Fasting can be a particularly powerful way of help you develop the fruit of self-control. While people tend to think of fasting as abstaining from food, you can abstain (deny yourself) from other things as well, such as words (spiritual discipline of silence) or social interaction (spiritual discipline of solitude). Each of these practices places you in a position of denying yourself so you can gain the greater reward of recognizing that you do, in fact, have the ability to exercise self-control.

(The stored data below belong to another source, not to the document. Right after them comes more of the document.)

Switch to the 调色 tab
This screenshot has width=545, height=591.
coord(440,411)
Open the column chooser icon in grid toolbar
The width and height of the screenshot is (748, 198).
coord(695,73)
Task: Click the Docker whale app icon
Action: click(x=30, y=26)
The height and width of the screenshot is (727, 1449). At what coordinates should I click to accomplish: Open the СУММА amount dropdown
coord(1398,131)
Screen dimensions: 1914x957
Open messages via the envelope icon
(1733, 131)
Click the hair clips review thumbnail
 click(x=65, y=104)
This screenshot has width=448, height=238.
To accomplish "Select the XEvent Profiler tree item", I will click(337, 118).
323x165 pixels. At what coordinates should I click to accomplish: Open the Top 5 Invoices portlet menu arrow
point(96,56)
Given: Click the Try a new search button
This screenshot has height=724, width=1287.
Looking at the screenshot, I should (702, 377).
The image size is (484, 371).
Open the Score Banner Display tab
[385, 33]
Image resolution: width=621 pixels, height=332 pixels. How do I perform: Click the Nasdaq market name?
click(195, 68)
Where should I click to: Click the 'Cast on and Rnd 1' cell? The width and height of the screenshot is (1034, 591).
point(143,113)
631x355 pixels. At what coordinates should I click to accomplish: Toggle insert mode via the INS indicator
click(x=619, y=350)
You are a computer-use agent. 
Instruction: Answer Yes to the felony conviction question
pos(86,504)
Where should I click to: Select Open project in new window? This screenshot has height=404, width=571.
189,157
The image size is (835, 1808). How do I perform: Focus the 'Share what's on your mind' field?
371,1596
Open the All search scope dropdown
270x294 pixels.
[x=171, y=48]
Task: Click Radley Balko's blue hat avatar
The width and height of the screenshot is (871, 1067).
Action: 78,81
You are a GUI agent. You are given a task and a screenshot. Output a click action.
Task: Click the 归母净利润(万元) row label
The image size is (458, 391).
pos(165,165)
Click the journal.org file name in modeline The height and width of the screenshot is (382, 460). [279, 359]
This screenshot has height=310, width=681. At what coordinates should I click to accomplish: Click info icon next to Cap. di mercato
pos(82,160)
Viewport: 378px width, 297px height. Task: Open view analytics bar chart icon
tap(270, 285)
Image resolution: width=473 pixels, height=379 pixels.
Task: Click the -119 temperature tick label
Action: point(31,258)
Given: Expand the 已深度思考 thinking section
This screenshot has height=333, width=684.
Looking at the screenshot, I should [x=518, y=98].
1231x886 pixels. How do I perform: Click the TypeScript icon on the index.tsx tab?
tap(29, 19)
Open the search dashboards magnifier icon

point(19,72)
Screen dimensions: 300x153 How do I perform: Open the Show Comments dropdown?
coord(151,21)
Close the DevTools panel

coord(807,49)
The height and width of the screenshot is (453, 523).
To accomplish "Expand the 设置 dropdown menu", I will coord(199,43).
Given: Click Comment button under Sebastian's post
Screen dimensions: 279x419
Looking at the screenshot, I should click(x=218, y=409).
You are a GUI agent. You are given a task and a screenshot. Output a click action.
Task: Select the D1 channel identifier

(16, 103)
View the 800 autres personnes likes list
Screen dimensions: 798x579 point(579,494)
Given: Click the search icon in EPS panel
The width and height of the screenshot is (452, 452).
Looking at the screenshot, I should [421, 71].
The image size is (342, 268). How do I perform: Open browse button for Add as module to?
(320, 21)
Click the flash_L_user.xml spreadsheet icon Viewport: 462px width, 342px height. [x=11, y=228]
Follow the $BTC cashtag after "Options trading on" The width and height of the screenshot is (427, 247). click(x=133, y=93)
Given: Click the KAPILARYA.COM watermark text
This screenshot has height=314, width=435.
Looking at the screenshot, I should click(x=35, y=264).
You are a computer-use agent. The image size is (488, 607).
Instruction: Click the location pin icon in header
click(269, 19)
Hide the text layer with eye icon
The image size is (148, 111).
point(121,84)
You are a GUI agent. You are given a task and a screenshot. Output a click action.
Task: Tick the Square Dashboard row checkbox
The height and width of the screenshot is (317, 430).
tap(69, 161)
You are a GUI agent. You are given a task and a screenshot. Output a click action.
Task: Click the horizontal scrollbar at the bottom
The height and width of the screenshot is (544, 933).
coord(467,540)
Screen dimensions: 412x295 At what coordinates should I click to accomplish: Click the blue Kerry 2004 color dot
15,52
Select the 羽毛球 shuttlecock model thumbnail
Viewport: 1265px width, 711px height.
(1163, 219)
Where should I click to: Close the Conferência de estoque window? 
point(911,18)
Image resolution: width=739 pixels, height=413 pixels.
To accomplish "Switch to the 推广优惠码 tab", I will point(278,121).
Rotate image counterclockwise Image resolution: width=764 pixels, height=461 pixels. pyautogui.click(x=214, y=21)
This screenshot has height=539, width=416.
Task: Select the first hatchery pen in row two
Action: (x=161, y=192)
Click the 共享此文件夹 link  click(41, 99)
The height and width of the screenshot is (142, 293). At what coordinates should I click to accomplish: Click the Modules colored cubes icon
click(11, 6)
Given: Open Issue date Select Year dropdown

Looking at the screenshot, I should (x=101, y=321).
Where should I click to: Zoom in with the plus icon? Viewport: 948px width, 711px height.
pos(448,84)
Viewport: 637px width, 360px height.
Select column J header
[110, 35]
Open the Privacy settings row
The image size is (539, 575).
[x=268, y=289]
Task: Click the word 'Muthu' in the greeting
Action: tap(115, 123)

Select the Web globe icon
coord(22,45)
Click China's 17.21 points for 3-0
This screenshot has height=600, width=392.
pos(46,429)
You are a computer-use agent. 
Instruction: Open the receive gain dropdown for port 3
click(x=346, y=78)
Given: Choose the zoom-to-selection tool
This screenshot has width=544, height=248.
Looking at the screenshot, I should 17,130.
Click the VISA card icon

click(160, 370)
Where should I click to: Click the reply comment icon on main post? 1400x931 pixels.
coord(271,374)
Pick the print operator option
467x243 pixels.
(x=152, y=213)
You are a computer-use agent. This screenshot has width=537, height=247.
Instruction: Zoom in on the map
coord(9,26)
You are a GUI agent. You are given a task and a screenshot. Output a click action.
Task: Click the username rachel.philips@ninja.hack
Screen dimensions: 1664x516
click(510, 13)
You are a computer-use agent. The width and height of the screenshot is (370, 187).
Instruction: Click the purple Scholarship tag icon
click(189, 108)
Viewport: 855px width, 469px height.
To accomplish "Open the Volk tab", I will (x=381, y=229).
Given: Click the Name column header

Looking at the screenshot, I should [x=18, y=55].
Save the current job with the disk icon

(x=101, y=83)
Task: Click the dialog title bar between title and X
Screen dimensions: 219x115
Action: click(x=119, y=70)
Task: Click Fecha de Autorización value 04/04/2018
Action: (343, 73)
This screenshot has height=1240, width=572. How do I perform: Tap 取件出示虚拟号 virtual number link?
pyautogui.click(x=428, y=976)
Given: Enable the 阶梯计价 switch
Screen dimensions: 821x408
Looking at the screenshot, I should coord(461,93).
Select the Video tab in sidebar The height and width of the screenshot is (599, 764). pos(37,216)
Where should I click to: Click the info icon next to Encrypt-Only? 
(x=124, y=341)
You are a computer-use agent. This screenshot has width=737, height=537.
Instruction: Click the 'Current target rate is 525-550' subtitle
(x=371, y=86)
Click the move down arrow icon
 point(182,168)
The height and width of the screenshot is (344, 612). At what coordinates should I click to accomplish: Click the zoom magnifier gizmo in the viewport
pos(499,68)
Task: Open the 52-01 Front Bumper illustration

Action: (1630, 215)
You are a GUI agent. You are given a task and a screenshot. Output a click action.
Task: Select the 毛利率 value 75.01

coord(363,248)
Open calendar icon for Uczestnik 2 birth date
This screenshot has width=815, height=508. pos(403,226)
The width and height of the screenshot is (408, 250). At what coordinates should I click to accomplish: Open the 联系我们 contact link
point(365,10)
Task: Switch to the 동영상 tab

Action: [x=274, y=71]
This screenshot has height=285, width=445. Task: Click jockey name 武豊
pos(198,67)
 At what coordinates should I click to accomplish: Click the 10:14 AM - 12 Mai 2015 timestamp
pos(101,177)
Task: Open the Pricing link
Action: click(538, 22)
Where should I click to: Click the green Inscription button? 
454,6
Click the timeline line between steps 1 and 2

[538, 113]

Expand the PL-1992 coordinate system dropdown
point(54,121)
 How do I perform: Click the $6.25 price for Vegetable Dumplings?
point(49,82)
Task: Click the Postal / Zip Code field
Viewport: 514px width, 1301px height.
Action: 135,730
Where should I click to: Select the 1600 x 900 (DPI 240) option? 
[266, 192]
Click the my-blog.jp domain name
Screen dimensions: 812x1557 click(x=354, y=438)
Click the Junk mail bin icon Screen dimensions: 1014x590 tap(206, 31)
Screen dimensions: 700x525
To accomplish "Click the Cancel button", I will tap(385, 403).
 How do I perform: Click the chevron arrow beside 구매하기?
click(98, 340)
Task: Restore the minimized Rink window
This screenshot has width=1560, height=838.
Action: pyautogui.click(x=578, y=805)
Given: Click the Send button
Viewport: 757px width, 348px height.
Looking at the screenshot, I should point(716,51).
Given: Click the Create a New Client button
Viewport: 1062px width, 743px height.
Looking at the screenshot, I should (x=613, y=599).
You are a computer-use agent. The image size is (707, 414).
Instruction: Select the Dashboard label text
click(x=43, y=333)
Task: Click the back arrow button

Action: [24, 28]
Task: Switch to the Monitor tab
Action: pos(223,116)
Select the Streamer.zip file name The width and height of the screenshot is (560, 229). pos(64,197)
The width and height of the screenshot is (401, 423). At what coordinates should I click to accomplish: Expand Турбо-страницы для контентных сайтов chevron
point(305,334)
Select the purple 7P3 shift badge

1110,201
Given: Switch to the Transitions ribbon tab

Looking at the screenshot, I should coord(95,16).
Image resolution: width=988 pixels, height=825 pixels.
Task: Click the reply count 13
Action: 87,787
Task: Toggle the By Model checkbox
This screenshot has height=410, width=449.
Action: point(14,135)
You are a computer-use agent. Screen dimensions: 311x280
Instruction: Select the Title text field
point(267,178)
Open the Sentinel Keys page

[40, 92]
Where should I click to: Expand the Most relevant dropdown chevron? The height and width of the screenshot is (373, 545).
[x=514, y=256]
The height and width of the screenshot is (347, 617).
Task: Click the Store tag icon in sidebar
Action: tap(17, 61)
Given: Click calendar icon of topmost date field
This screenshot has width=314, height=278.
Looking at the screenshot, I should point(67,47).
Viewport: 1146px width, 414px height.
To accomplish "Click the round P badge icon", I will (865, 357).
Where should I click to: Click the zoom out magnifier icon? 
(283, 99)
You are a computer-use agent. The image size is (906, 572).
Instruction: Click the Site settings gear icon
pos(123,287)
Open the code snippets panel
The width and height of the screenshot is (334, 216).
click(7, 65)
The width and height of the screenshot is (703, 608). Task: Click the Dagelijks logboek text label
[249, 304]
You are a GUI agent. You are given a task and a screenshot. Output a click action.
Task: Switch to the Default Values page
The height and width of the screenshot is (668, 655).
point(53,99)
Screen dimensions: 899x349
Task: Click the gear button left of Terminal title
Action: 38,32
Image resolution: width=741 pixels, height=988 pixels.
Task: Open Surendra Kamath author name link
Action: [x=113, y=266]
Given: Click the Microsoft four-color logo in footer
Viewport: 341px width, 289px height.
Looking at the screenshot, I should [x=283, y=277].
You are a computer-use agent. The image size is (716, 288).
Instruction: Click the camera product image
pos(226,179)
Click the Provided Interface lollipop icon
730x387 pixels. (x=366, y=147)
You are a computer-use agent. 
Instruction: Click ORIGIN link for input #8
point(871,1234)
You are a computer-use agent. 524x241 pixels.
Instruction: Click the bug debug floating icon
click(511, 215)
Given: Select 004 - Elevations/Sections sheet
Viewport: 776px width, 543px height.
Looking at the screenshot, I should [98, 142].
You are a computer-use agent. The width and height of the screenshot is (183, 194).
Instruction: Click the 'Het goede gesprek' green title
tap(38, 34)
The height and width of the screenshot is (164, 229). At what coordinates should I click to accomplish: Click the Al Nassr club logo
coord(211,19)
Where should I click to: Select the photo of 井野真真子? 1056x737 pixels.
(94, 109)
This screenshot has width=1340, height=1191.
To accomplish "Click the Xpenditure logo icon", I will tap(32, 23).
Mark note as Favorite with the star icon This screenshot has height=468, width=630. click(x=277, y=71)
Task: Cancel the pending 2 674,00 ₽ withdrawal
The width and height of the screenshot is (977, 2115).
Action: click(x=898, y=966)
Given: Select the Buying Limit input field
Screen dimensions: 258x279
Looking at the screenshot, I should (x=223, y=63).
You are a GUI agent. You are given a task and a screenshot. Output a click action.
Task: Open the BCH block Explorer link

As an example, let’s say I had reacted differently in the situation I shared in my introductory blog entry for this series: instead of refraining from saying anything negative, let’s say I cussed the person out. This fruit would show that I lack self-discipline over my mouth. A great way to combat this is to fast from words for a period of time by practicing the discipline of silence. I could check myself into a hotel for a weekend or, better yet, go away alone to a cabin in the woods and NOT SPEAK for 48 hours. I could spend that time praying, studying the Bible, going for walks, etc. Whenever I am tempted to speak, I can silently thank God for this opportunity to learn how to exercise self-control over my mouth. After not speaking for 48 hours, I will be more mindful that I do, in fact, have the ability to control what I say … not through willpower but through the fruit of self-control that God implanted in me as a seed.

The spiritual disciplines of fasting, silence, and solitude can be applied to any area of your life where you struggle with controlling yourself, even in areas of addiction and compulsion. To change the way you behave, you must first change the way you think. Spiritual disciplines that involve denying yourself can be powerful ways to help you take your focus off your problem and align your thoughts with God’s ways. As you do this, you will become more effective and productive in God’s Kingdom.

[Graphic: Cartoon of Grace with her finger over her lips, saying, “Shhhh.” Courtesy Bitmoji.]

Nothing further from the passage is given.